A stepped economic evaluation was presented through a cost-utility
analysis and a cost-effectiveness analysis (estimating the
incremental cost per events avoided from ‘within’ the
PLATO trial and life-years-gained). The PBAC considered the
submission’s ICER of less than $15,000 per QALY gained to be
acceptable. The PBAC noted that the economic model was most
sensitive to duration of treatment and that the modelled economic
evaluation assumed duration of treatment to be one year. However,
the PBAC noted that the requested listing did not limit treatment
to one year and considered that in reality, it is likely that
treatment will continue beyond one year in some patients.
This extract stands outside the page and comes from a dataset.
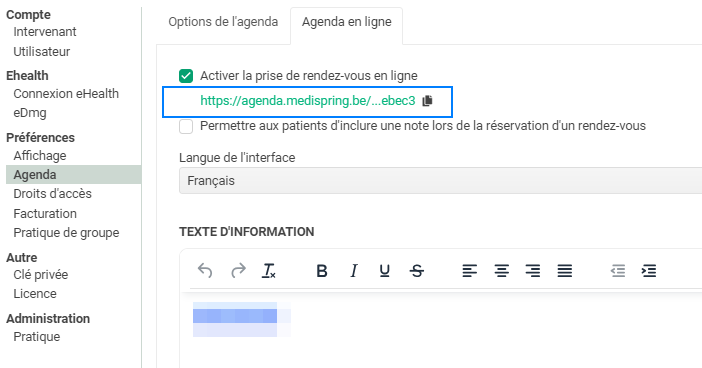The height and width of the screenshot is (368, 702).
Task: Open the Langue de l'interface dropdown
Action: click(441, 180)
To address the uncertainty regarding duration of treatment, in its
pre-PBAC response, the sponsor presented a sensitivity analyses
based on an extended duration of treatment and constant treatment
effect. In the most extreme case, assuming continued treatment
costs for 4 years and a constant treatment effect based on the
combined event rate from the last period of the trial, the ICER
increased to between $15,000 and $45,000 per QALY gained. The PBAC
considered this revised ICER to still represent acceptable cost
effectiveness.
The PBAC considered the submission’s estimates on ticagrelor
PBS usage and financial implications to be uncertain due to the
high potential for ticagrelor to be used in non-ACS conditions by
clinicians. On the other hand, may be less than predicted due to
adverse events associated with ticagrelor (e.g. increased non-CABG
bleeding) and potentially lower compliance arising from a twice
daily dosing schedule compared to clopidogrel’s once daily
dosing. The high potential for ticagrelor to be prescribed for
non-ACS conditions was of particular concern to the PBAC as use in
such conditions has the potential to result in high costs to the
PBS. To address the issue of ticagrelor’s potential use
outside any PBS restriction, the PBAC recommended that the
Department enter into a risk share agreement with the
sponsor.
The PBAC recommended that ticagrelor be included in the PBS
medicines for prescribing by nurse practitioners within a shared
care model.
Recommendation:
TICAGRELOR, tablet, 90mg
Restriction:
Authority Required (STREAMLINED)
Treatment of acute coronary syndrome (myocardial infarction or
unstable angina) in combination with aspirin.
Maximum Quantity 56
No. of repeats 5
13. Context for Decision
The PBAC helps decide whether and, if so, how medicines should be
subsidised in Australia. It considers submissions in this context.
A PBAC decision not to recommend listing or not to recommend
changing a listing does not represent a final PBAC view about the
merits of the medicine. A company can resubmit to the PBAC or seek
independent review of the PBAC decision.